Rule 6(3)(d) expressly gives the FTT the power to require a party to provide documents, information or submissions to the FTT itself or to another party, and Rule 16(2)(b) further provides that the FTT can provide any document (including a notice or summons or other information) under the Rules by requiring a party to do so.
The Upper Tribunal found that the broad wording of rule 16(2) was not intended to go so far as “modifying the FTT’s fundamental obligation to make its decisions available to all parties.” The Deputy Chamber President observed that it was so fundamental that that a final decision of a court or tribunal be made available to the parties affected, that it had been difficult to find authority for it . As such, Rule 36(2) had to be interpreted as requiring the FTT to discharge that obligation itself.

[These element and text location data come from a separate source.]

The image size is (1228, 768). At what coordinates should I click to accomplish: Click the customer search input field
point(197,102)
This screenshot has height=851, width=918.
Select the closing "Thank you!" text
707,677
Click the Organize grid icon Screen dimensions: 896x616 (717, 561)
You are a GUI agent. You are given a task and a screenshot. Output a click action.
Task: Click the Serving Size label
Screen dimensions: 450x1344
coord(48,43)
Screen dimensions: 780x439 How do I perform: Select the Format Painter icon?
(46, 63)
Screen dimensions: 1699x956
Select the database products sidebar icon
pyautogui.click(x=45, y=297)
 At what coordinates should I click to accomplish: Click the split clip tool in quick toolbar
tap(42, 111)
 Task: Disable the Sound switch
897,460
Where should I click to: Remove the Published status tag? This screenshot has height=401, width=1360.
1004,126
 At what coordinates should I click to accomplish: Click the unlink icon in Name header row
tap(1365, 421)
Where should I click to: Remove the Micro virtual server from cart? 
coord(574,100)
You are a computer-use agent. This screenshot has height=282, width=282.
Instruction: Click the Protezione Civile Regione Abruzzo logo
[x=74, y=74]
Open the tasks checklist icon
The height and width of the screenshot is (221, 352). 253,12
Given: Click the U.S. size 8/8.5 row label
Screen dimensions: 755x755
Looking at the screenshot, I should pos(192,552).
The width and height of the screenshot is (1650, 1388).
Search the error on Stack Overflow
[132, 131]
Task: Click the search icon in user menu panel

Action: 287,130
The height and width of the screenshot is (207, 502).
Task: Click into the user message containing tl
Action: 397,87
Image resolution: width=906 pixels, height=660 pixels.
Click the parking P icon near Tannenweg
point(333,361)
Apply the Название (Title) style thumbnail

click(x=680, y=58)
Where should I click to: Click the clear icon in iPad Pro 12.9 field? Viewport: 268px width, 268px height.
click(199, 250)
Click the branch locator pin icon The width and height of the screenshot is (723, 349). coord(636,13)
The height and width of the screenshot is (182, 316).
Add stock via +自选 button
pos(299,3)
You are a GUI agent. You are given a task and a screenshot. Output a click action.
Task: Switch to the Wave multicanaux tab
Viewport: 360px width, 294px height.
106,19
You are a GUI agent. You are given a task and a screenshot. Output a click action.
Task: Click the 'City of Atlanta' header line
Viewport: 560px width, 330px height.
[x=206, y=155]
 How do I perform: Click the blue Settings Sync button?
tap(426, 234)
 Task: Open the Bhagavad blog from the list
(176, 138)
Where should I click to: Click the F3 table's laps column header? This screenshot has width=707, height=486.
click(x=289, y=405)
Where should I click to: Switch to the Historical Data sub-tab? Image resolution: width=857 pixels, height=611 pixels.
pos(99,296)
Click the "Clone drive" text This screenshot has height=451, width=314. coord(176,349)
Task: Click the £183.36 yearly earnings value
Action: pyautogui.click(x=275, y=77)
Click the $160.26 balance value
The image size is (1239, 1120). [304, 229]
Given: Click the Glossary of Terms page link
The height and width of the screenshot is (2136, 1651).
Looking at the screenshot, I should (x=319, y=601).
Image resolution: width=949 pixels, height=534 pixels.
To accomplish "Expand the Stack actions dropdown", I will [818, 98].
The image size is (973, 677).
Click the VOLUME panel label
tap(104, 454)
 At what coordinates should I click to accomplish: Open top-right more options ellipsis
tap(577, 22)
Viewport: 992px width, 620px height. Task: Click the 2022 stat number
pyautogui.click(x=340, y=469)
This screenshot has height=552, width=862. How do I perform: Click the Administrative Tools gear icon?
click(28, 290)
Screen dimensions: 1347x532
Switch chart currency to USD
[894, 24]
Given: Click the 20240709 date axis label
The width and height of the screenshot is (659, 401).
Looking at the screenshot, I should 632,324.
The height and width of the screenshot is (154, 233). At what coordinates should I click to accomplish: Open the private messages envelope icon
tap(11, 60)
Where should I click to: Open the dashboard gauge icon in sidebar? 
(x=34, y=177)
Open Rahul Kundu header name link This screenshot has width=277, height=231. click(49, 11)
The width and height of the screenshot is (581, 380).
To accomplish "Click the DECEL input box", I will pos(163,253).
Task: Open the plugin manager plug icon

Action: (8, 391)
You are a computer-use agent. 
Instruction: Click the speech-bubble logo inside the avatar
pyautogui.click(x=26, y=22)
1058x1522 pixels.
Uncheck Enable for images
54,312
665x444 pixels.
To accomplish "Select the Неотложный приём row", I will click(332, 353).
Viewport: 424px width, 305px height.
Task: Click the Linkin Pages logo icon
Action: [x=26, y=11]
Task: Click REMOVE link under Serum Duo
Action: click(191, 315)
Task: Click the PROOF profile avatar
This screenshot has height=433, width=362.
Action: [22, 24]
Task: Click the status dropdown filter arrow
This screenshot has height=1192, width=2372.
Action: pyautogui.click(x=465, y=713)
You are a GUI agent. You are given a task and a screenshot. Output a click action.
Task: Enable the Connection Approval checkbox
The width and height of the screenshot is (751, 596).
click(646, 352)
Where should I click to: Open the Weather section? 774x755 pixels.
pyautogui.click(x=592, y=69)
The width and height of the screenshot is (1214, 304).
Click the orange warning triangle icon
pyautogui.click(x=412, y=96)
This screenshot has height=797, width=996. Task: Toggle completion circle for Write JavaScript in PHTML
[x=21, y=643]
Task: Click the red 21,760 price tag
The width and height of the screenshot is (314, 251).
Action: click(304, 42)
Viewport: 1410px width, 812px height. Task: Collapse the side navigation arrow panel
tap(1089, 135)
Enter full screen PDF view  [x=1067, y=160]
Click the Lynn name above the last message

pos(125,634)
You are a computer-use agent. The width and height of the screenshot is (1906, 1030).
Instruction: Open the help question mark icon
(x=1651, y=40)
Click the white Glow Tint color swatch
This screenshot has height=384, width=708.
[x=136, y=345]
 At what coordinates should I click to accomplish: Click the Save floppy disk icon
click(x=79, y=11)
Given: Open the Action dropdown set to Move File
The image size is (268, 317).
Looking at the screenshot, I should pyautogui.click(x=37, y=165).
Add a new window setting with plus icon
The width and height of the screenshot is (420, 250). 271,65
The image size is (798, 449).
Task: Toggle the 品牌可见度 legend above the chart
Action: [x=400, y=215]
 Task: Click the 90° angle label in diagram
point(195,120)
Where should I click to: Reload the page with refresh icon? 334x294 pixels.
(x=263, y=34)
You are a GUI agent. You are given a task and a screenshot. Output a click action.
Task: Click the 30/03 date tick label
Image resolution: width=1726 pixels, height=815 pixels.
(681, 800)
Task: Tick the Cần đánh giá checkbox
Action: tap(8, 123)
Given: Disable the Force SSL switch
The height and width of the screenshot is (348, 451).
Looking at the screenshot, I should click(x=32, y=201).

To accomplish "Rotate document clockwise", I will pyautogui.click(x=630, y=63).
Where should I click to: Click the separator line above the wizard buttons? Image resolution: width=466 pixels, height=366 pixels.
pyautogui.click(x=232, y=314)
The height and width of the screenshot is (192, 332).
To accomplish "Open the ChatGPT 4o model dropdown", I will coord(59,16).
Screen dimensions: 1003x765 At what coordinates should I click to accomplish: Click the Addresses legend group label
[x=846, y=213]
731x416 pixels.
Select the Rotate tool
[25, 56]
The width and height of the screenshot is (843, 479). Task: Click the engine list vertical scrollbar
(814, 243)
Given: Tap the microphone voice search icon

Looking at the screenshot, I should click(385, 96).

The original decision on the landlord’s application was set aside and the proceedings remitted to the FTT for redetermination by a differently constituted tribunal.
The ruling that the FTT must provide copies of its decisions to the parties itself, is potentially of high importance to litigants and for general practice. If directions from the FTT provide that this duty be delegated to a party, time will not start running on any party’s right to apply for permission to appeal under rule 52(2) until and unless the FTT does finally discharge that obligation itself [para 72]. It would therefore appear to be a natural consequence of this judgment that, in certain circumstances, parties may not be out of time to appeal past decisions by the FTT if these were never provided by the Tribunal.
More particularly, the Upper Tribunal found that the landlord was “not in a position to prove conclusively that Ms Hyslop received the notice of application”. As such, the judge felt that remitting the matter to the FTT to determine whether these documents had been received was an “unsavoury prospect” and set aside the FTT decision instead. It was noted in the decision that the landlord had, at the date of issue of the application, been concerned from the outset that the appellant might claim not to have received the documents. It nevertheless decided not to treat the appellant differently than the other respondents by serving her with the application by hand. With the benefit of hindsight, this may have helped avoid the entire matter being remitted for redetermination after the appeal was successful.